Look below for the line containing "The height and width of the screenshot is (819, 1456).", then write out that line and every line after it to the end, exactly, minus the pictures.

-=-=-

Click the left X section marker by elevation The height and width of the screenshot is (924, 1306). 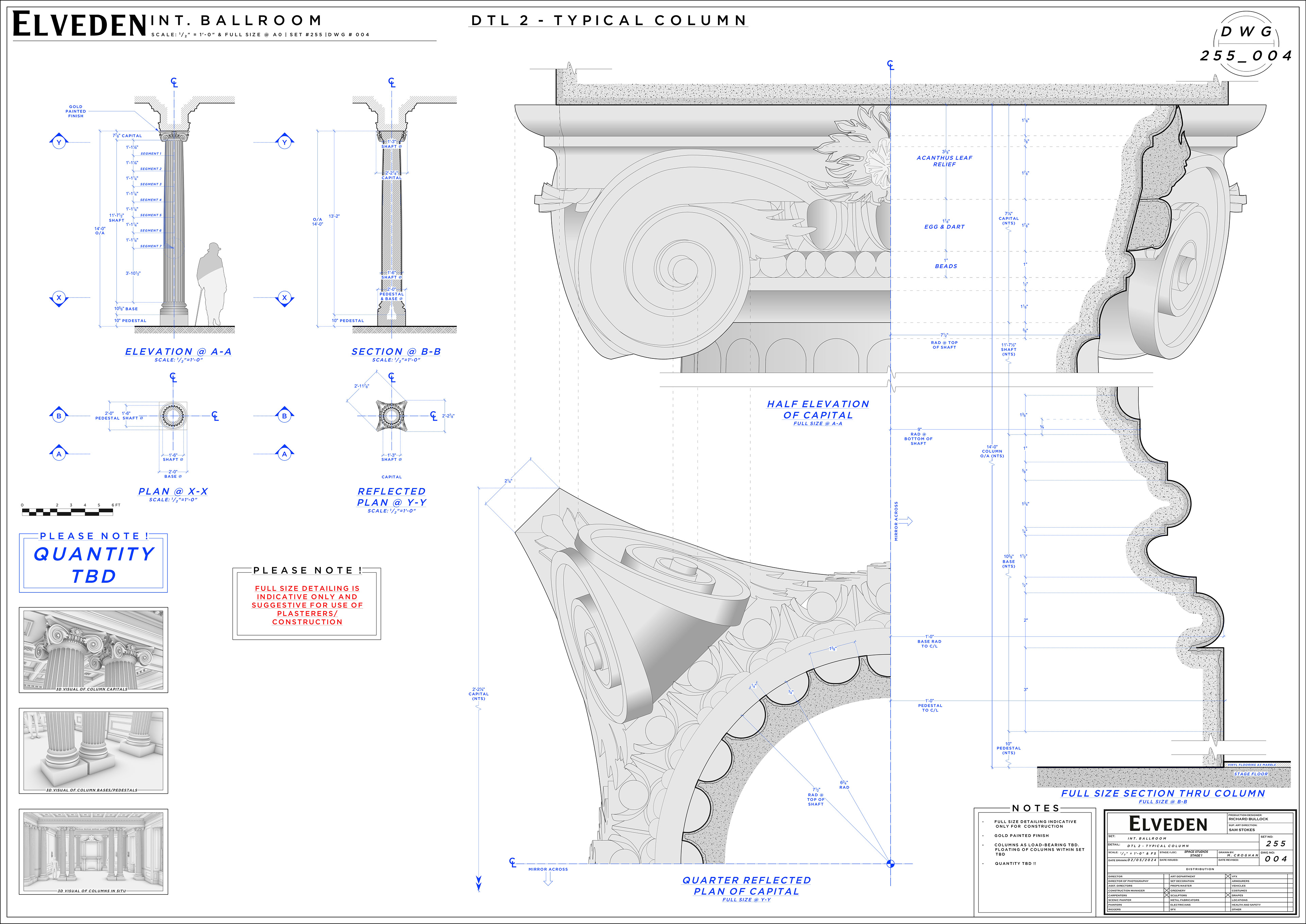58,298
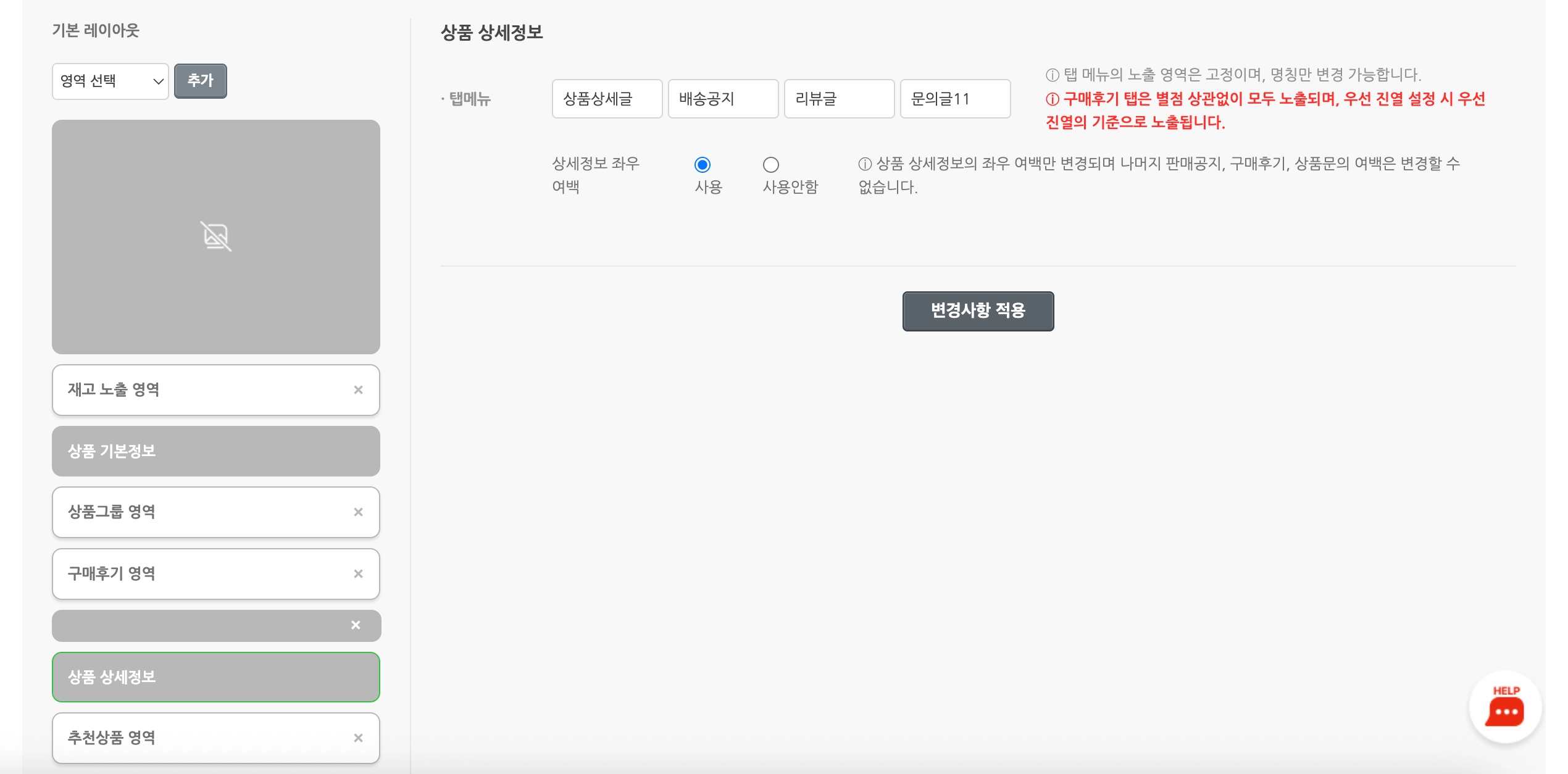This screenshot has width=1568, height=774.
Task: Click the no-image placeholder icon
Action: pos(216,236)
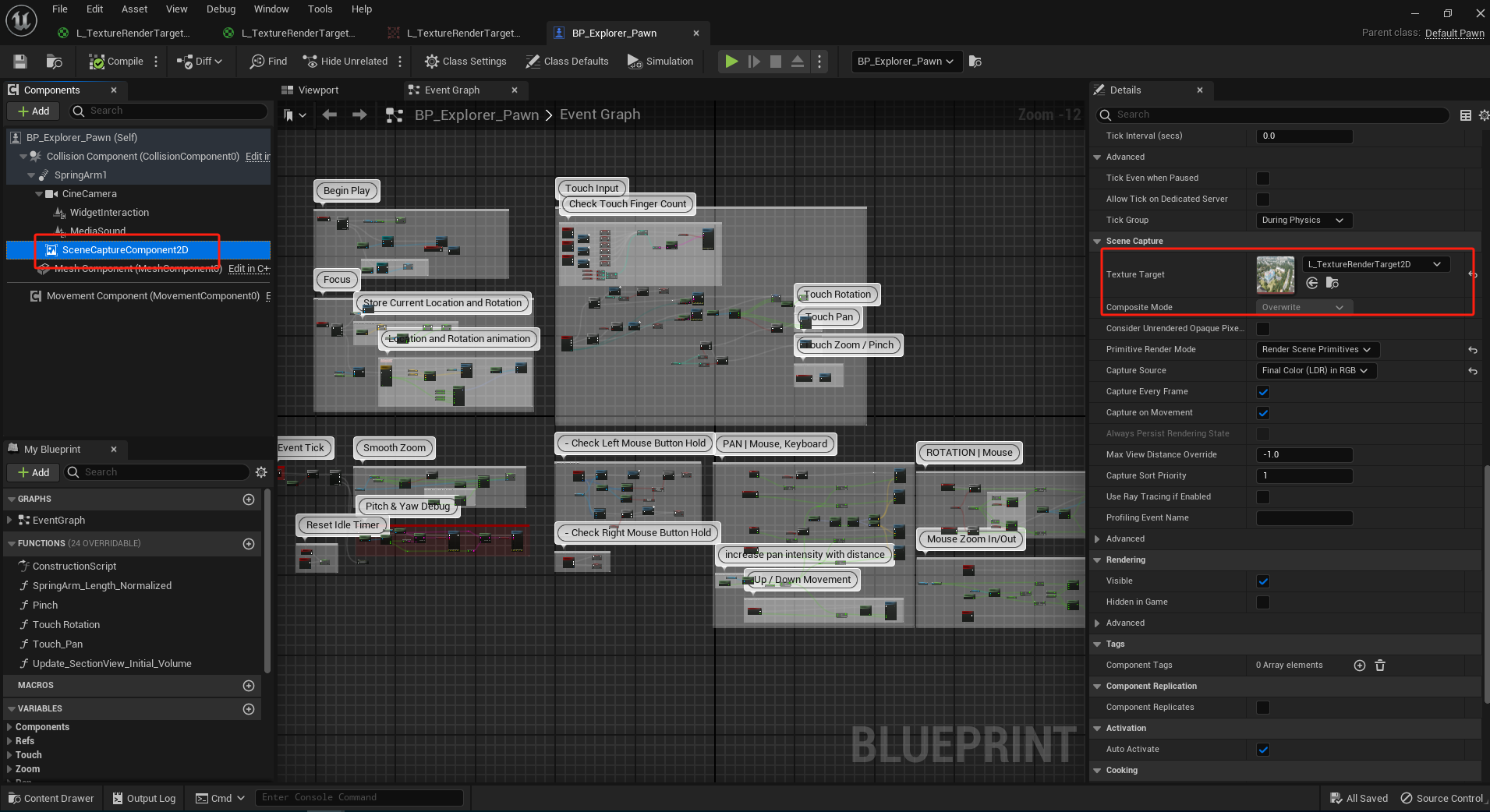Open Class Defaults from the toolbar
Image resolution: width=1490 pixels, height=812 pixels.
click(567, 61)
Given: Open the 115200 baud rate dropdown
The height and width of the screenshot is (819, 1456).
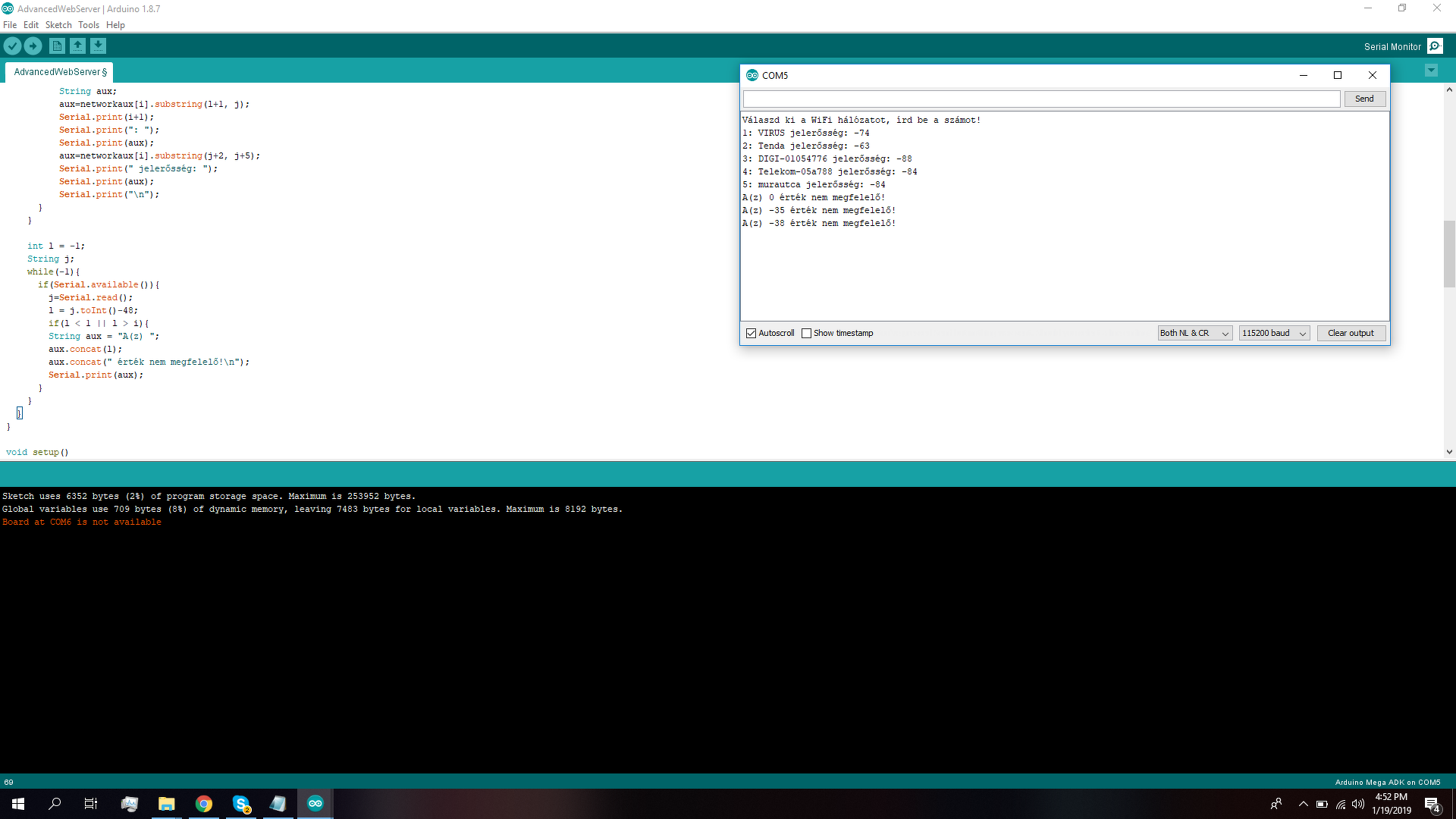Looking at the screenshot, I should point(1274,334).
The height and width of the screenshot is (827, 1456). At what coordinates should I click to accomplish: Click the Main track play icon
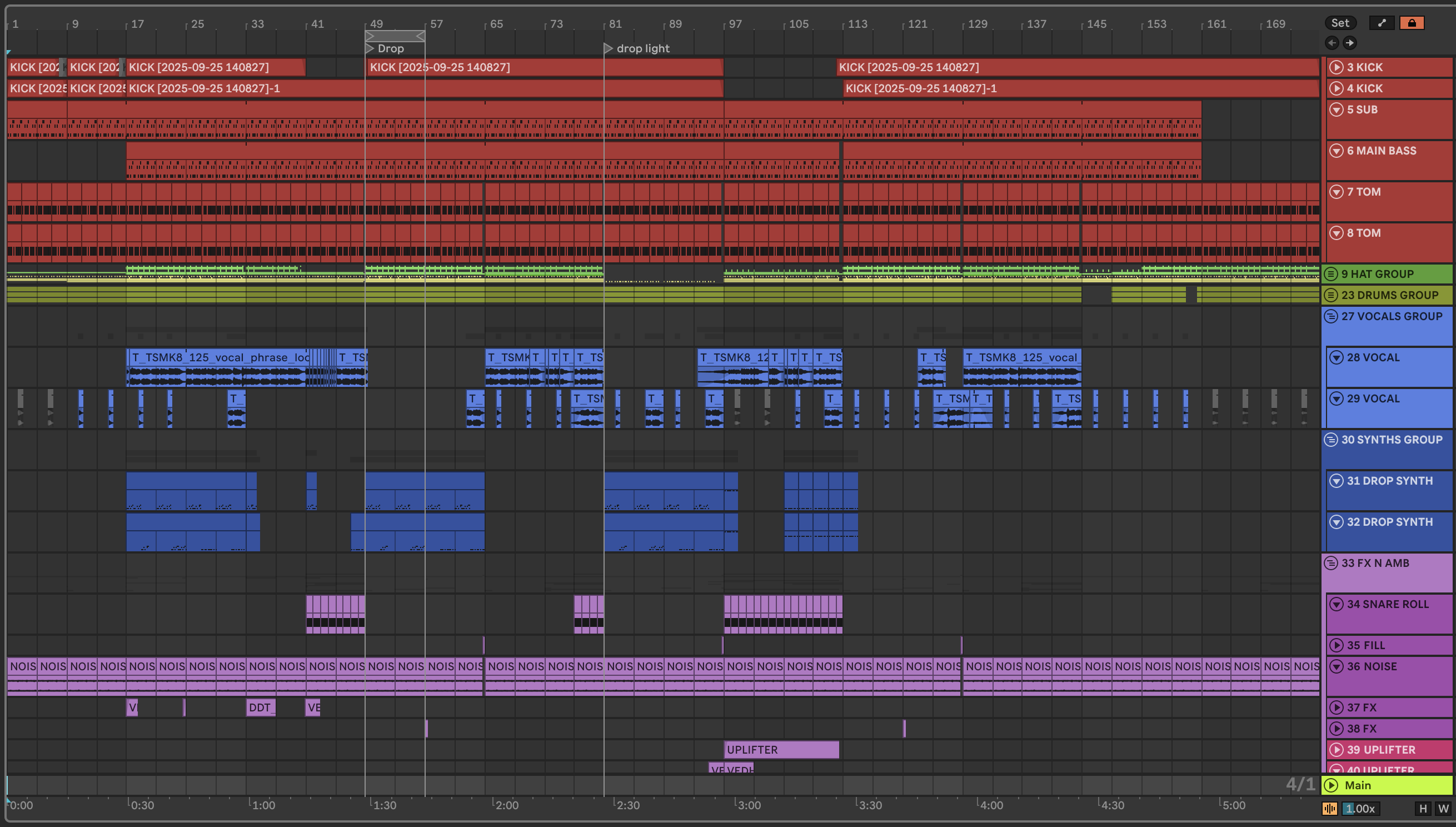coord(1332,785)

-=-=-

■ YOUR RESPONSE
The height and width of the screenshot is (819, 1456).
Looking at the screenshot, I should point(1274,334).
The height and width of the screenshot is (827, 1456). At what coordinates should I click to accomplish: Click the Main track play icon
coord(1332,785)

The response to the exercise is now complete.